“Talk of a constitutional revision will come up again as soon as the Seoul G20 summit is over in November, and that isn’t right,” Sohn was quoted as saying by Yonhap News.
“The people are not interested in a constitutional amendment and it’s not like it will improve the economy.”
The ruling bloc has sought to amend the constitution, last revised in 1987, as early as this year to largely split the power concentrated on the president.
A majority of the ruling Grand National Party who have supported President Lee Myung-bak since his intra-party competition to run for president, such as party chairman Ahn Sang-soo, call for a system where the president shares more of his authority with the prime minister. Lee’s political archrival and the GNP’s leading presidential hopeful Park Geun-hye wants a different system where the president can be re-elected for two consecutive four-year terms.
“(The drive for) constitutional amendment is no more than a political play. Those who want to discuss it now are simply trying to distract political attention to somewhere else,” Sohn said.
“A four-year presidential term and allowing re-election could be considered if really necessary for responsible governance, but the president can still do a lot of work under the current five-year single term system.”
Sohn also downplayed the ruling bloc’s move to shift from the current single-member constituency system to having multiple elected officials represent a larger electorate as part of efforts to tackle deep-rooted regionalism. The southeastern Gyeongsang provinces are often dominated by the conservative GNP and the southwestern Jeolla provinces by the liberal DP.
“I don’t think it would solve everything,” he said.
“The elections for local councilors, county and ward chiefs are based on the medium electorate system and several DP councilors get elected, but not to the extent of changing the political composition.”
Sohn suggested instead applying the national share of votes to each region to elect some of the candidates who lost as proportional representatives.
The recently elected DP leader has said that the constitutional amendment should be discussed by the next administration.
GNP leader Ahn Sang-soo said that wasn’t a good idea.
“I don’t think the issue can be determined by several people in the (party) leadership,” Ahn was quoted as saying by Yonhap News.

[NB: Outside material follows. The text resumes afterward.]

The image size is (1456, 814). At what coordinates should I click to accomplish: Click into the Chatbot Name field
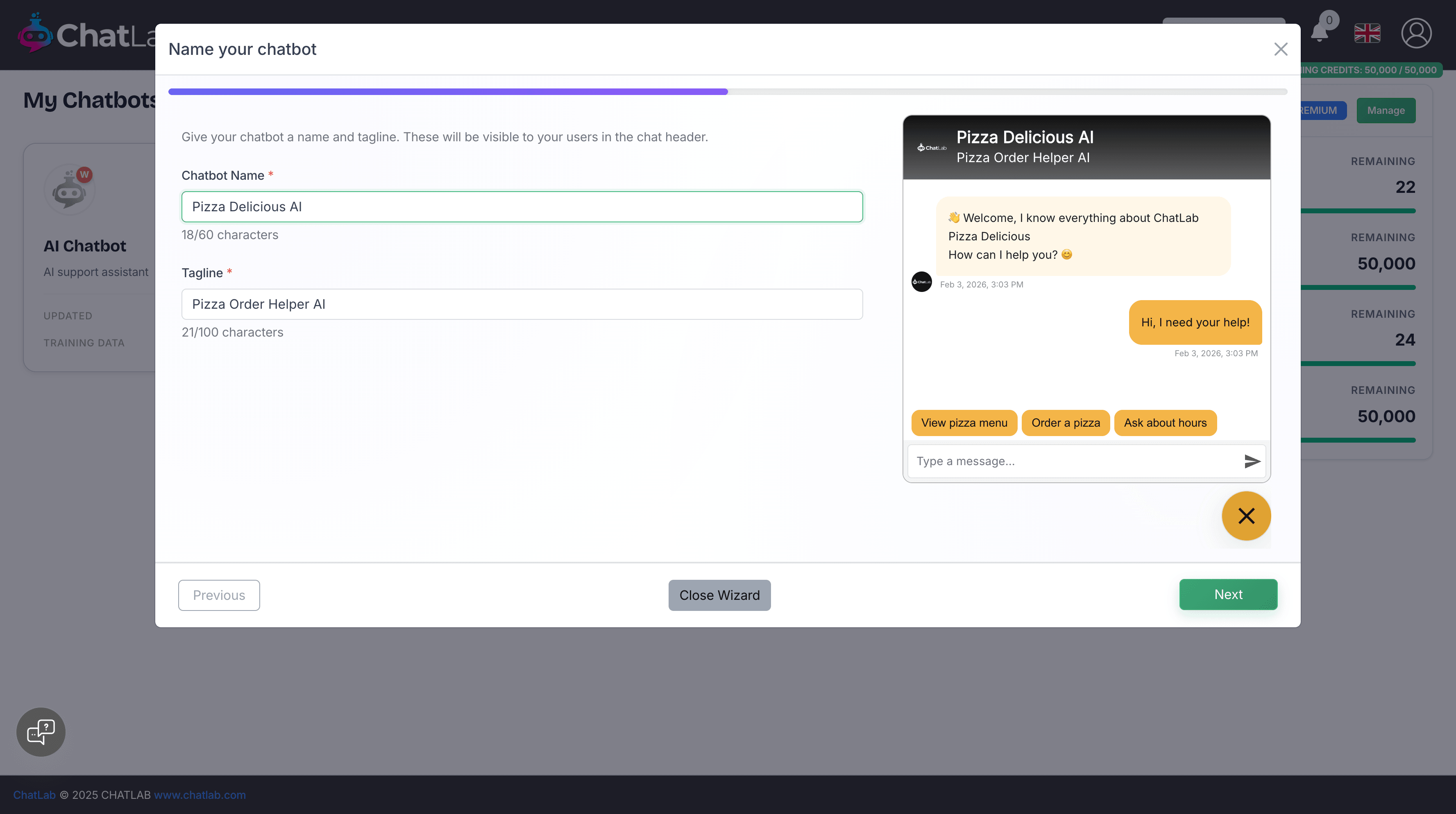(522, 207)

“Former President Kim Dae-jung had promised to adopt a parliamentary cabinet system through alliances with Kim Jong-pil and got elected as the president, but the promise was never kept. I don’t approve of Sohn’s proposal.”
Along with Minister of Special Affairs Lee Jae-oh, GNP floor leader Kim Moo-sung and even Seoul Mayor Oh Se-hoon, Ahn has raised the need for a constitutional amendment.
“Once the Seoul G20 summit is successfully concluded, we should start discussing constitutional revision based on a variety of ideas,” Ahn said.
GNP’s strongest presidential frontrunner Park, however, has spared her words on the issue as she is in no hurry.
Park recognizes the need for a constitutional revision, but does not believe it is the right time yet, according to those close to the former GNP chairwoman.
“The general public does not identify with the issue at all especially when they are so concerned about the economy,” said a pro-Park legislator.
Besides, the more the constitutional amendment is focused on revamping the power structure rather than meeting demands from the people to keep up with changes, it becomes nothing but political scheming, he said.